3 Important Steps When Starting As A Leader In Engineering

Made Software Engineering Director in Jan 2020 when my manager left for another organisation, mainly because there’s a huge restructuring in the organisaton involving new leadership and teams coming on board. Prior to this, I was an individual contributor managing the platform software deliverables of Intel’s next generation Vision Processor Unit. Very exciting job that took me to new places, meet new people and create new software solutions.

I took on the director role with eyes wide open. Though I am familar with the team and our technical domain, I seek out help in order for me ramp up on this role where I have to individuals and managers ( in what is called a manager of manager role). As part of the help, I was introduced to a seasoned leader in the larger software organisation who was to be my mentor. At the same time, the department also hired an external professional mentor to help a cohort of managers to develop their careers.

Being new to the job, I am very eager to get things moving with the team. My mentors summarised the 3 things that one needs to deliver as a leaders in an engineering organisation.

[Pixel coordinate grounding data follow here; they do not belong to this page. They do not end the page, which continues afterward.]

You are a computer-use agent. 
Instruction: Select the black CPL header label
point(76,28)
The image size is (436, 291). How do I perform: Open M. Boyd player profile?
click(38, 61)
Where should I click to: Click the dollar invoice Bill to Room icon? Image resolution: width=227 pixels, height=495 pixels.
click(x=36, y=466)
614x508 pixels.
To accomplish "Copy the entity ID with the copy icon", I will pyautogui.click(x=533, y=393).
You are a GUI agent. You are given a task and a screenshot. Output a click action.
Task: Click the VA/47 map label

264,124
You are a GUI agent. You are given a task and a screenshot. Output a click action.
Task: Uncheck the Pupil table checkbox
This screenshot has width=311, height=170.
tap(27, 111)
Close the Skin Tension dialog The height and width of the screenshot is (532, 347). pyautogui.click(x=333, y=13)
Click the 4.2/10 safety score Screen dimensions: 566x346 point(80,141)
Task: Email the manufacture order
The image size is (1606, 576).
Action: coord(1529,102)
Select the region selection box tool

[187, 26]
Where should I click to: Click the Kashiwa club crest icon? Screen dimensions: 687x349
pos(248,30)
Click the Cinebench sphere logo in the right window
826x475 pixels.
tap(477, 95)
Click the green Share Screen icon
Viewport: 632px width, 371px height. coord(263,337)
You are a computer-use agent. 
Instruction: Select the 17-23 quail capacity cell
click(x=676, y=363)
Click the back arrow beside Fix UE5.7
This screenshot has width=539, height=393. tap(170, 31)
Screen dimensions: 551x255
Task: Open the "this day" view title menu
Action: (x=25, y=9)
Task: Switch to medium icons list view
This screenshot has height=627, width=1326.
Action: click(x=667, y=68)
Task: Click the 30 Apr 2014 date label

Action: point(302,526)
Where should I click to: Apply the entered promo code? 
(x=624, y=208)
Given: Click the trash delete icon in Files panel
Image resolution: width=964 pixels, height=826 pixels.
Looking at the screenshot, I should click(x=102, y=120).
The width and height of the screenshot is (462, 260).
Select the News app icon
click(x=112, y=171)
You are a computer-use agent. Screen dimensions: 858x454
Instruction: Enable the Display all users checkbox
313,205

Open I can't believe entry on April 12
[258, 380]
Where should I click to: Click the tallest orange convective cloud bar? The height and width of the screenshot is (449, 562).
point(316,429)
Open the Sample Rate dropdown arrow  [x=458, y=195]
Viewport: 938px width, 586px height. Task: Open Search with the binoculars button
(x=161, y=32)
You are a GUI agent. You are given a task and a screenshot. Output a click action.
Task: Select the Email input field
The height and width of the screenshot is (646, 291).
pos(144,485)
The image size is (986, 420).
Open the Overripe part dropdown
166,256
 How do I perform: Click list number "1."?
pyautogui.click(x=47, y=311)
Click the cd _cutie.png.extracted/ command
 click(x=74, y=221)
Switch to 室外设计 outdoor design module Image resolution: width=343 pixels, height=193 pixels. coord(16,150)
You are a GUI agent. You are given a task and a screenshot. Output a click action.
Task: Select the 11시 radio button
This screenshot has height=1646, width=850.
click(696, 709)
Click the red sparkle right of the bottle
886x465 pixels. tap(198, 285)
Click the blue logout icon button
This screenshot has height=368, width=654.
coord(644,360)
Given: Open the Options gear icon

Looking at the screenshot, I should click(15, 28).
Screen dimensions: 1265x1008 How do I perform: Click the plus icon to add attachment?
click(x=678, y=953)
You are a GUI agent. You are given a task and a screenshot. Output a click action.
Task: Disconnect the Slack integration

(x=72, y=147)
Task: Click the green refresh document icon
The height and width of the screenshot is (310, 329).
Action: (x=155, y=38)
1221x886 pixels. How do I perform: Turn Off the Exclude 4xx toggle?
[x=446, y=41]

1. Create and Communicate a Vision

Well this is probably 2 things but is is important for a leader to have the vision for the team. The vision the view of the future where you want the team to be in the future. For my case, the team has working on the same domain for the past decade or so but we are expanding to adjacent capabilities. I felt this is the right way to go, keeping our core capabilities and scaling out to be closer to our customer needs. One key aspect of the vision is that it has to be aligned to the corporate and department strategy. Therefore some strategic thinking needs to happen to formulate the vision and that can only happen when we meet various stakeholder to get clarity of the corporate strategy and direction. Having the vision is one thing, communicating it is another skill all together. The message needs to translate the corporate goals to what the engineers are doing, so that they feel they are working towards the same goals. Secondly the message needs to cater for various types of listeners, some people like stories and pictures, some like data. Once everyone is on board with the vision then we empower the team to make the execute and make the right decision on their level as they know where everyone is going. This also encourages trust building.

2. Efficiency

An engineering team is measured by the output of the team, by extension the success of the leader depends on the collective team’s output. There’s a whole field of research and practice on engineering efficiency, from methodology to metrics collection. At the very basic, the leader needs to know whether the team is performing to schedule, a sign whether we are meeting our deliverable commitments. Once we can measure the delivery, we can look at the quality metrices. For software development, we look at code review data and unit level test as an example. As data is obtained form defects, we are able to perform root cause analysis and fix the issue at the source. All these methodology needs to be adopted and embraced by the team. It should not be seen as overhead and the team is well aware of the value the methodology brings. The leader need to install these values into the team to improve our efficiency and quality, to a point that the team can be self driven to automatically iterate process improvements among themselves.

3. Your Presentation

Both mentors continue to tell me that how I present myself is important to the team. It may be a cliche that a leaders needs have a certain aura or charisma, as much as one wants to be different, it is an expectations by the team. The people look to the leader to mimic his behaviour and to judge the climate. Firstly is to show excitement when talking to people, that helps to lift up their mood. Speak with a clarity and a bit higher pitch in the first few mins of the conversation instead of the dull low tone. Be curious and interested when talking to people, when they say something that you want to reinforce, give positive commendation. And finally, be present. Focus on the discussion, ask questions and be there with the team. I always make it a point to attend meetings where the team is presenting to external parties to show that I am with them when they do something out of the comfort zone.

It has been almost 18 months that I took up this job. The first year was tough and I almost gave up to go back to an individual contributor role. However the team is doing well and I would let them down if I had moved on. So I kept going and now I am starting to enjoy the leadership role. I have to keep pushing the team forward as we take on new project and new roles, however the 3 key things I need to do as a leader in an engineering organisation continue to be the same. I have to check on the vision alignment with the company’s strategy. Then I need to continue messaging the vision to the team so that they can connect their work to the company’s strategy. The team now comes together on efficiency. I always need to remind myself and find ways to be present with the team, and watch out for how I present myself to the people around me, even though it’s now all virtual.